Savcıların, eve giden polislerin amirlerine 'Yastığı bile oynatırsanız düzeltin' dediği ortaya çıktı.
Ergenekon davasında evinde 7 saat boyunca arama yapılan ve burs listeleri ile birlikte çok sayıda özel eşyasına el konulan ÇYDD'nin merhum başkanı Prof. Dr. Türkan Saylan'a ilişkin savcıların 'hassas' davrandığı ortaya çıktı.
Eğitim savaşçısı Saylan'ın yıllardır mücadele ettiği kanser hastalığının son aşamasında iken evine yapılan baskın kamuoyunun büyük tepkisini çekmişti. El konulan özel eşyalarının günlerce geri verilmemesi de bu tepkiyi artırmıştı.
13 Nisan'da aralarında çok sayıda Çağdaş Yaşamı Destekleme Derneği (ÇYDD) yöneticisinin bulunduğu 39 kişinin gözaltına alındığı Ergenekon 12. dalga operasyonunda hedeflerden biri de Saylan'ın Arnavutköy'deki eviydi.
Ergenekon savcıları, İstanbul Emniyet Müdürlüğü Organize ve Terörle Mücadele Şube Müdürlükleri'ne gönderdikleri yazılı talimatta; 'Şüpheli Türkan Saylan hakkında yakalama, gözaltı işlemi yapılmaması, aksine davranışların sorumluluk gerektireceği hususu dikkate alınarak gizliliğe riayet edilmesi, şüphelinin sağlık sorunları ve özel hayatın gizliliğine yönelik unsurların dikkate alınması rica olunur'' dedikleri öğrenildi.
AYNI HASSASİYET
Savcı Zekeriya Öz ve Fikret Seçen, Saylan'ın evine gidecek Emniyet biriminin müdürlerini de arayarak 'özen' gösterilmesini istemişler.
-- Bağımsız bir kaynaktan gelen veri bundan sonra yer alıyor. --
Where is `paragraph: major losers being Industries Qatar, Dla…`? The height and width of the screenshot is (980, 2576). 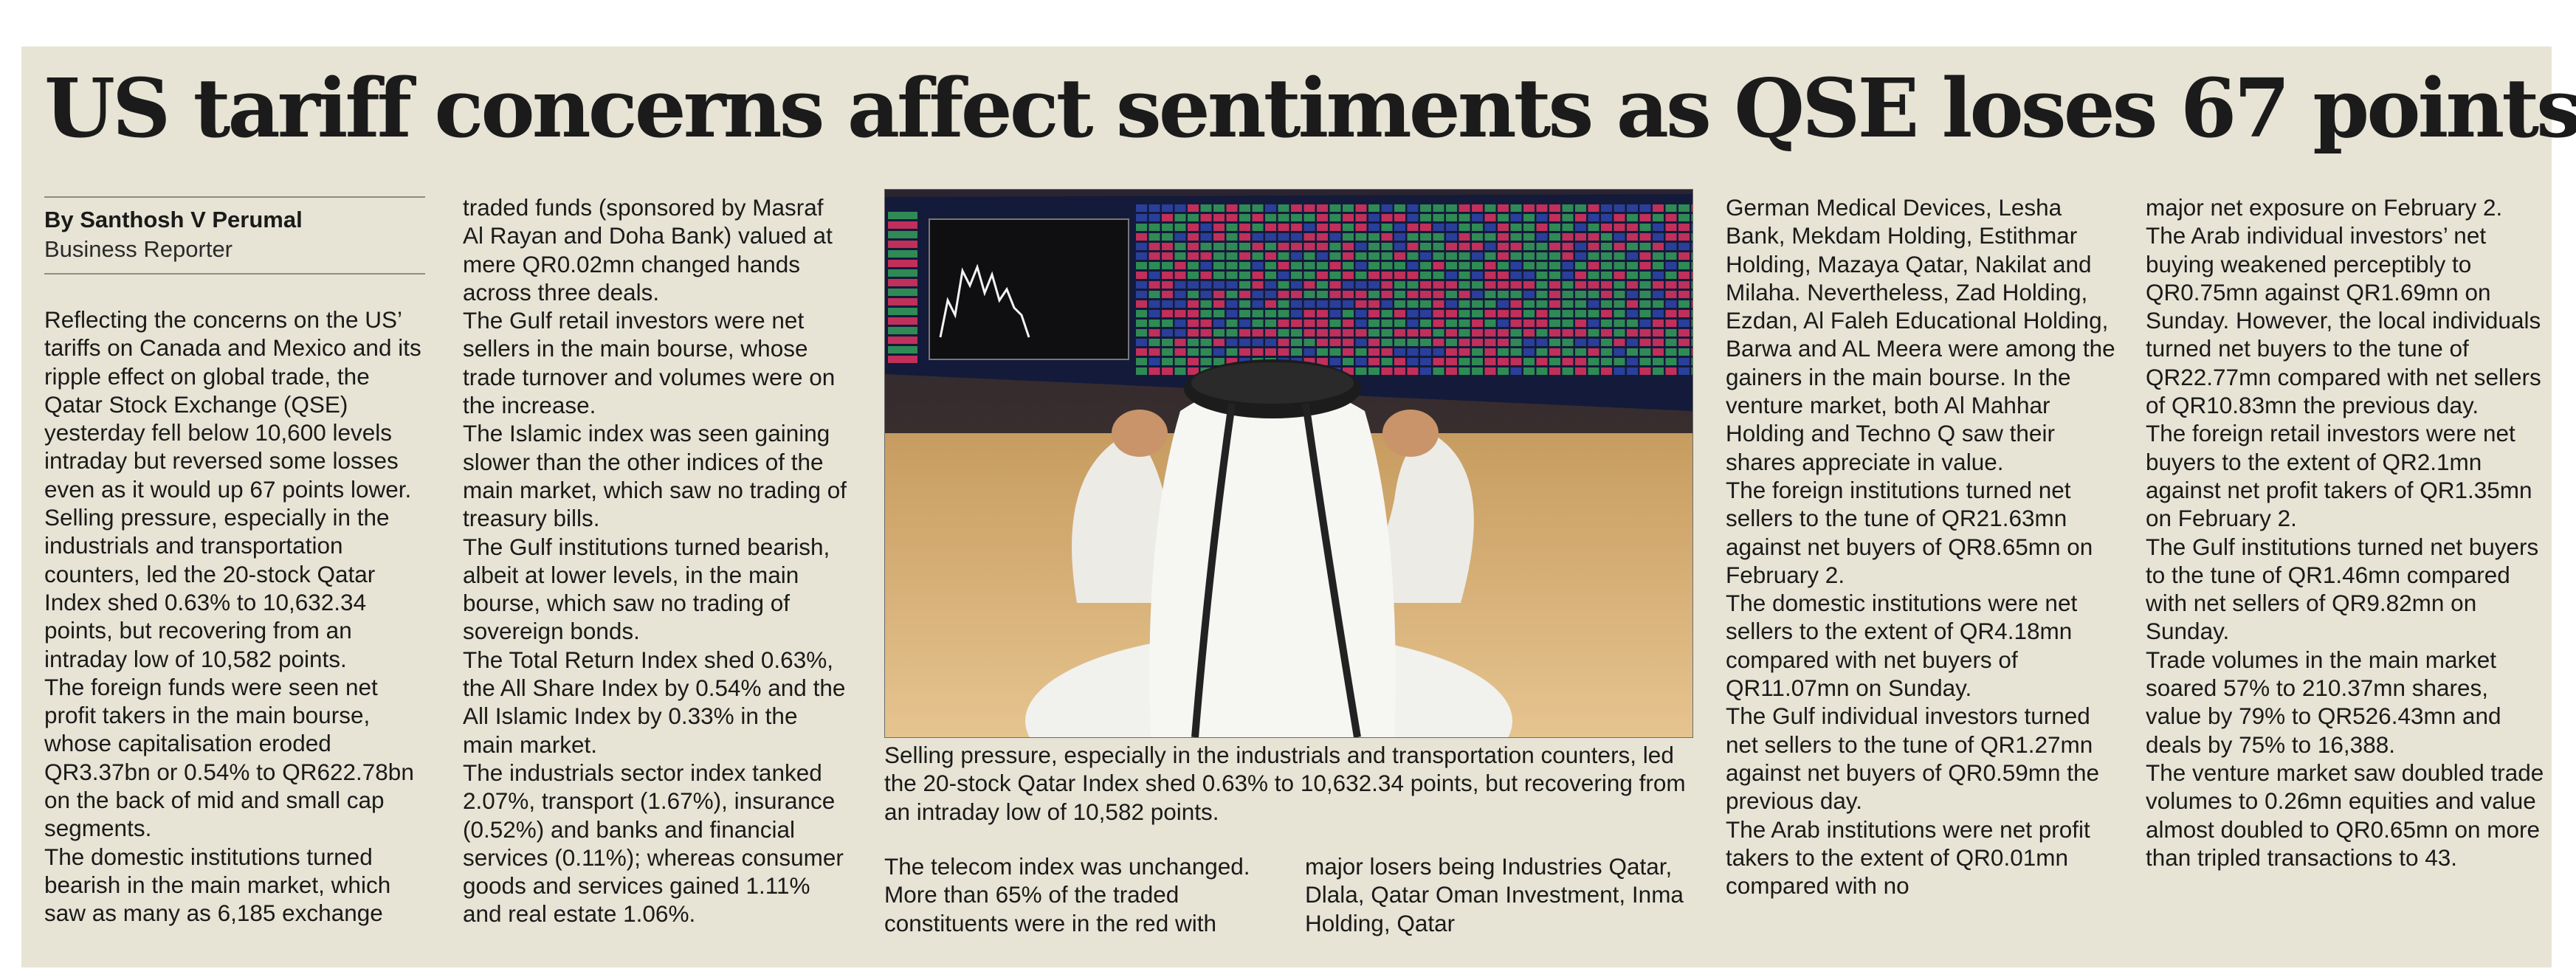 paragraph: major losers being Industries Qatar, Dla… is located at coordinates (1494, 894).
Hatta savcıların polislere 'yastığı bile yerinden oynatırsanız hemen düzeltin' dedikleri de öğrenildi.
3. Ergenekon iddianamesinin ekinden, savcıların 10. dalgada evi aranan Yargıtay Onursal Başsavcısı Sabih Kanadoğlu için de polislere yazdığı 'dokunmayın' talimatı çıkmıştı. Ergenekon savcıları Zekeriya Öz, Ercan Şafak, Murat Yönder imzasıyla, 06 Ocak 2009 günü İstanbul Emniyet'ine gönderilen yazıda polisler kesin bir dille uyarılmıştı. Talimatnamede 'Şüpheli Sabih Kanadoğlu hakkında yakalama, gözaltı işlemi yapılmaması, aksine davranışların sorumluluk gerektireceği hususu dikkate alınarak yukarda belirtilen tüm hususların eksiksiz olarak yerine getirilmesi ve gizliliğe riayet edilmesi rica olunur' ibaresi aşırı hassasiyeti gözler önüne sermişti.